Par une décision du 30 septembre 2025, le Conseil d’État précise que :

En vertu des termes mêmes de l’article L. 241-1 du code des relations entre le public et l’administration (CRPA), si des dispositions législatives ou réglementaires spéciales régissent l’abrogation d’un acte administratif unilatéral, l’article L. 242-2 du même code ne peut être utilement invoqué à l’encontre de cet acte. Les articles L. 181-22, L. 181-14, L. 171-8 et R. 181-52 du code de l’environnement régissent spécialement l’abrogation et la modification des autorisations environnementales délivrées sur le fondement du code de l’environnement. Par suite, ces dispositions font obstacle à ce que les requérants puissent utilement invoquer les dispositions de l’article L. 242-2 du CRPA à l’encontre du refus d’abroger un arrêté délivrant une autorisation environnementale.
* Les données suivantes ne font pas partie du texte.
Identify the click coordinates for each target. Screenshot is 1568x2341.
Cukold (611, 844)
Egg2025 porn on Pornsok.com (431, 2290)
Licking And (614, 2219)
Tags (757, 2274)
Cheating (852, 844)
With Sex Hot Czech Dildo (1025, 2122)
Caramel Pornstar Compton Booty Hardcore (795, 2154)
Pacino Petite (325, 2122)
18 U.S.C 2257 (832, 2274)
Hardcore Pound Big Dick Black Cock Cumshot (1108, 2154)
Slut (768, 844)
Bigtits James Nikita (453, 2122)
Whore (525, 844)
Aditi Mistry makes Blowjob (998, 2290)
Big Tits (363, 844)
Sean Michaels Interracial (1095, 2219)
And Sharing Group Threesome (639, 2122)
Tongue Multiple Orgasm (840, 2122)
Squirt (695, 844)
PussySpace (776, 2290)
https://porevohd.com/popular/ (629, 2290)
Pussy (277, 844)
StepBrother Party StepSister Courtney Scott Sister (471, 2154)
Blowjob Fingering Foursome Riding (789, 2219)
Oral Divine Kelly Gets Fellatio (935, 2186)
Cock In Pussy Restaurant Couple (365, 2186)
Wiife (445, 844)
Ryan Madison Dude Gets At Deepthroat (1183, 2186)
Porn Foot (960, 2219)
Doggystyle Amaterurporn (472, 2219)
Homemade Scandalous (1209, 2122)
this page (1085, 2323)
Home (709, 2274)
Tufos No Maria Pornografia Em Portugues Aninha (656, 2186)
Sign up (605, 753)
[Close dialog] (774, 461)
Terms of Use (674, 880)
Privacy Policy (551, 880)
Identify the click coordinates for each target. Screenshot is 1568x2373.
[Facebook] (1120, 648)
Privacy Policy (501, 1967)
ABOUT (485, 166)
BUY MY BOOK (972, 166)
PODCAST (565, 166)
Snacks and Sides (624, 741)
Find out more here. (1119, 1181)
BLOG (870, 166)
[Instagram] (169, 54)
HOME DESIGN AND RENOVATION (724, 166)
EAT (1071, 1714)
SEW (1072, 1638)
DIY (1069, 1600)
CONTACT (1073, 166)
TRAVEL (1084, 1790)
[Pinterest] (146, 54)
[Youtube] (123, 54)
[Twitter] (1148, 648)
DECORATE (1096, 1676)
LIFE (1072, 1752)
Dans l’espèce en question, l’association Sea Sheperd avait exercé un recours contre le refus implicite du préfet des Côtes d’Armor de faire droit à sa demande d’abrogation d’une autorisation environnementale d’installer des éoliennes en mer, laquelle était fondée sur l’article L. 242-2 du CRPA, aux motifs que les conditions d’attribution d’une telle autorisation n’étaient plus réunies.

Compte tenu du raisonnement ci-dessus exposé, le Conseil d’État rejette ce recours, considérant que dès lors que des dispositions spécifiques à l’abrogation des autorisations environnementales sont prévues par le code de l’environnement, les requérants ne pouvaient fonder leur demande d’abrogation de ladite autorisation sur le fondement des dispositions de l’article L. 242-2 du CRPA.

CE, 30 septembre 2025, Sea Sheperd France, n°493813, Tab. Leb.